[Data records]
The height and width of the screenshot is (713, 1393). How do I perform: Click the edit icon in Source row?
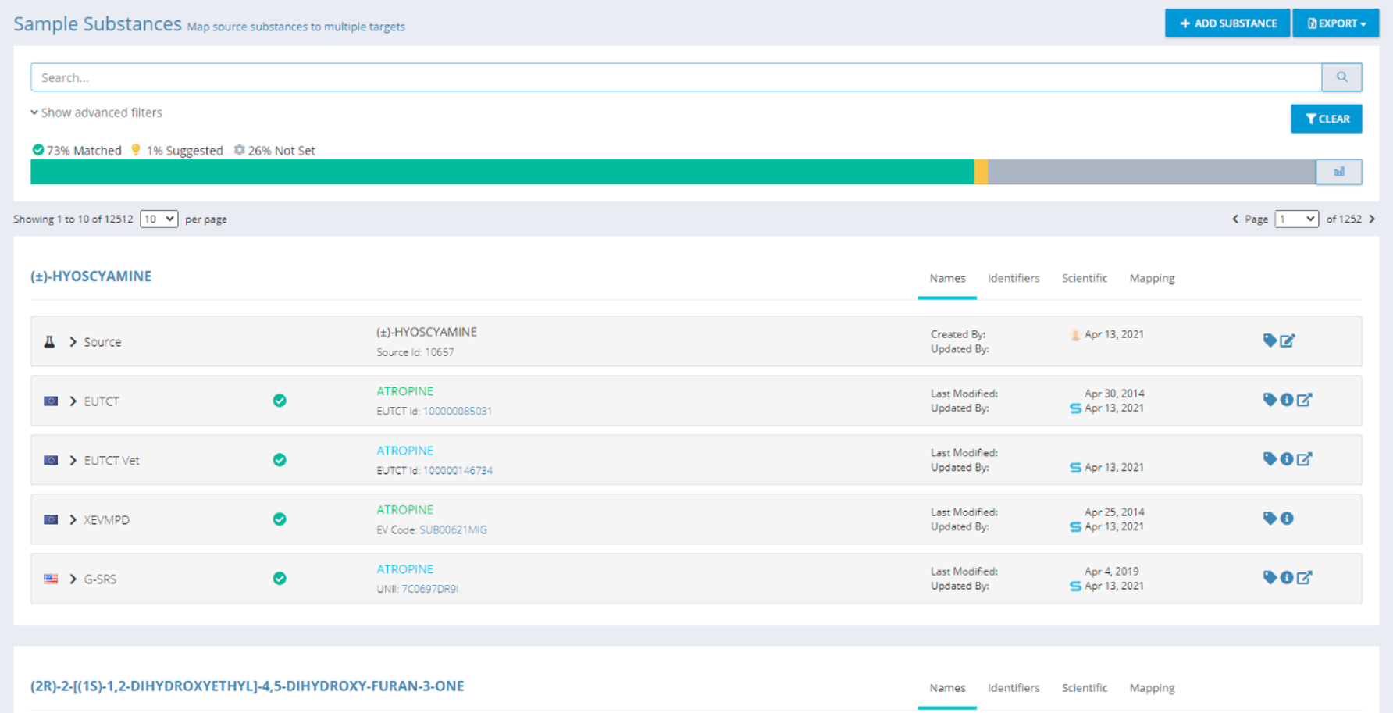click(x=1288, y=340)
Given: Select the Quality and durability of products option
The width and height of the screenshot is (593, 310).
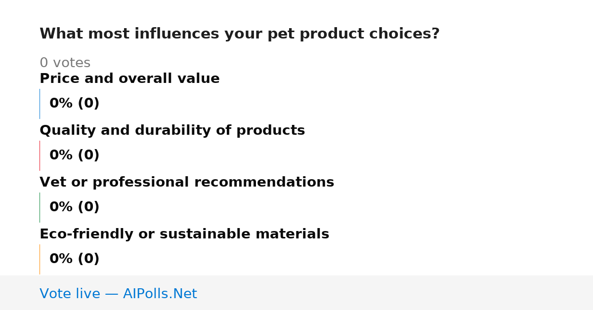Looking at the screenshot, I should [172, 130].
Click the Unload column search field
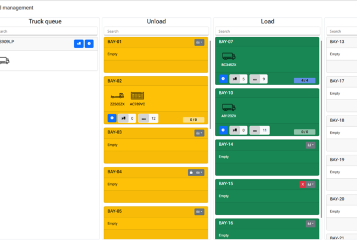Screen dimensions: 357x240 tap(156, 31)
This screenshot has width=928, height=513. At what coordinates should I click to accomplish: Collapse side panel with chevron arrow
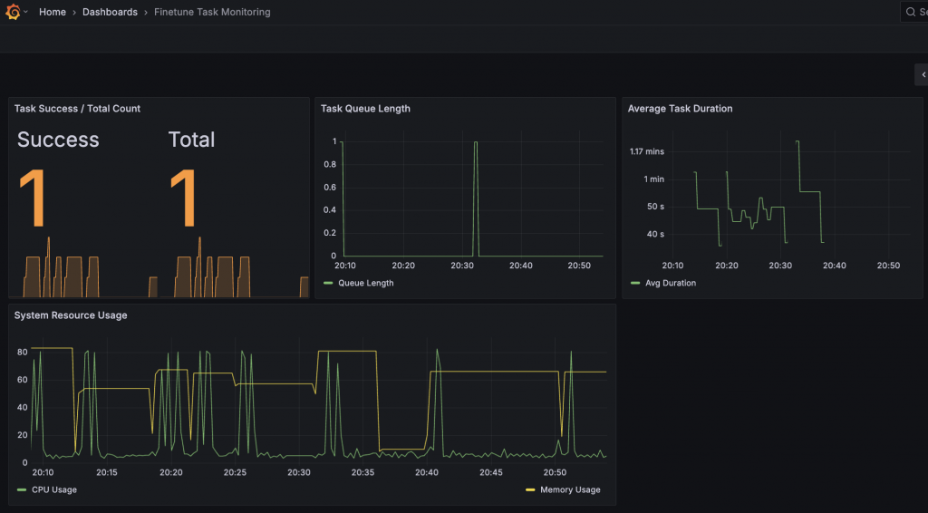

Activity -> Every entry, word for word: repeat it, but skip the images.

Task solution ->
The height and width of the screenshot is (713, 1393). How do I perform: Click the edit icon in Source row?
click(x=1288, y=340)
Given: Select the Quality and durability of products option
The width and height of the screenshot is (593, 310).
Looking at the screenshot, I should [172, 130].
Click the Unload column search field
Screen dimensions: 357x240 tap(156, 31)
This screenshot has width=928, height=513. At what coordinates should I click to accomplish: Collapse side panel with chevron arrow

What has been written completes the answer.